Sorry for the lack of updates, but the holiday season, combined with winter break, has kept me away from the computer.
AOL is running a commercial on television boasting the capabilities of the “new” AOL. We see a woman’s face as if looking through the computer monitor back at her. As a filter between us and her, we see the text of a four-part AOL page, divided into quadrants. One is clearly AIM, another is a search box, etc.
She is good at multitasking, as all AOL users must surely be if they are to use the “new” AOL to its fullest–at least that’s the message I get.
The most interesting thing about the commercial is that it boasts AOL search results that include text, graphics, videos, and photos all on the same results page, “as it should be,” or similar words to that effect.
I’m reading Lanham’s The Electronic Word at the moment, chapter two to be specific. It’s an essay on how the visual has become more and more important as computers and the Web become more popular. So it’s natural that multimedia environments are on my mind.
Lanham’s essay says that the ratio of text/image is changing. Digital culture is becoming increasingly image-oriented and that perspective is creating a new norm. No longer will text-based culture dominate the world (of business). The image, whether as icons on a desktop or clip art in a PowerPoint presentation, is now acceptable currency for important ideas.
AOL’s commercial shows me that some idealists out there still believe we need to push this transformation–that it doesn’t have enough gas to get there on its own. Obviously, I think we are already to that point. I agree with what I think Lanham was getting at: that our culture (American culture) is image-oriented. Look at the signs and logos everywhere around us. Look at the corner of your television screen: do you even notice the embossed network sign displayed there? Probably only when you need to discern what channel you’re on, and when that need arises, the image is there to convey the information you need–not text.

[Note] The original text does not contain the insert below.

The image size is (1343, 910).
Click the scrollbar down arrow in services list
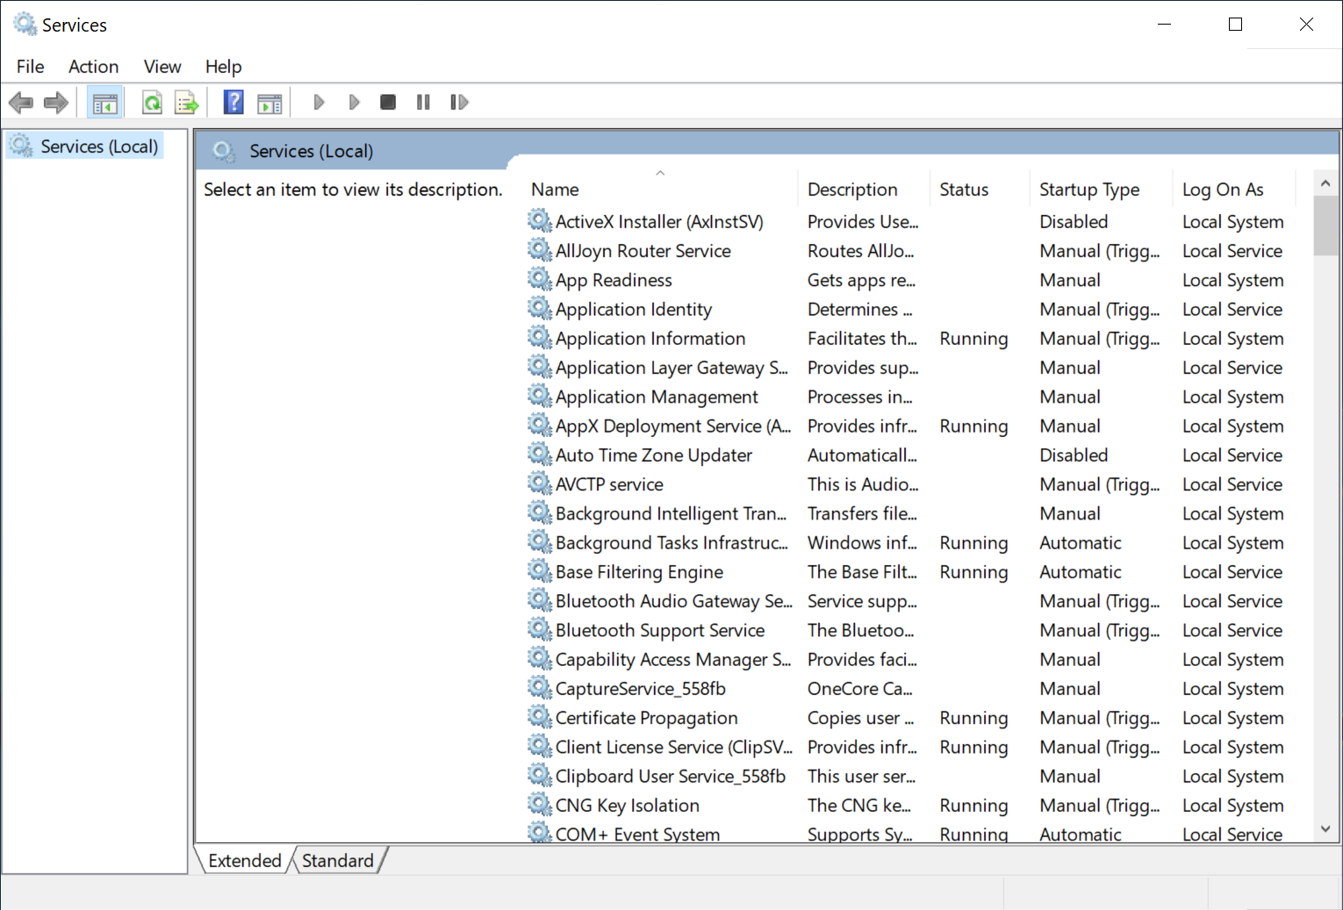pos(1325,829)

Undoubtedly, AOL is pushing multimedia (without actually using that word–it’s so 1994, after all) because they want users to buy it. Remember, no matter how idealistic the designers and marketers at AOL may be, they are also in the business of charging users for access to the Web and all the information it holds. They do this under the auspices of protection. They will protect the novice user from hackers and identity thieves, viruses and spyware. They give us the Web, processed and packaged for easy consumption.
The features the “new” AOL boasts are not revolutionary. They do not break new ground in the way that YouTube and Wikipedia have. These features merely use, as bait, a condition that looks novel because we have already integrated it into our lives. Multimedia (or whatever you call in in 2007) looks cool because it’s already everywhere. Like bell-bottoms or Rubik’s Cubes, multimedia is cool because it’s retro.
So what? Why should it be a surprise that a corporation is trying to sell customers something they already have? It’s in that phrase that AOL used to describe its new results page: “as it should be.”
Computing culture has arrived at the point where a major company can say in national television that text and image and video and photography belong on the same page together. Text is no long privileged–it is no longer the primary means of communication. Other media work too.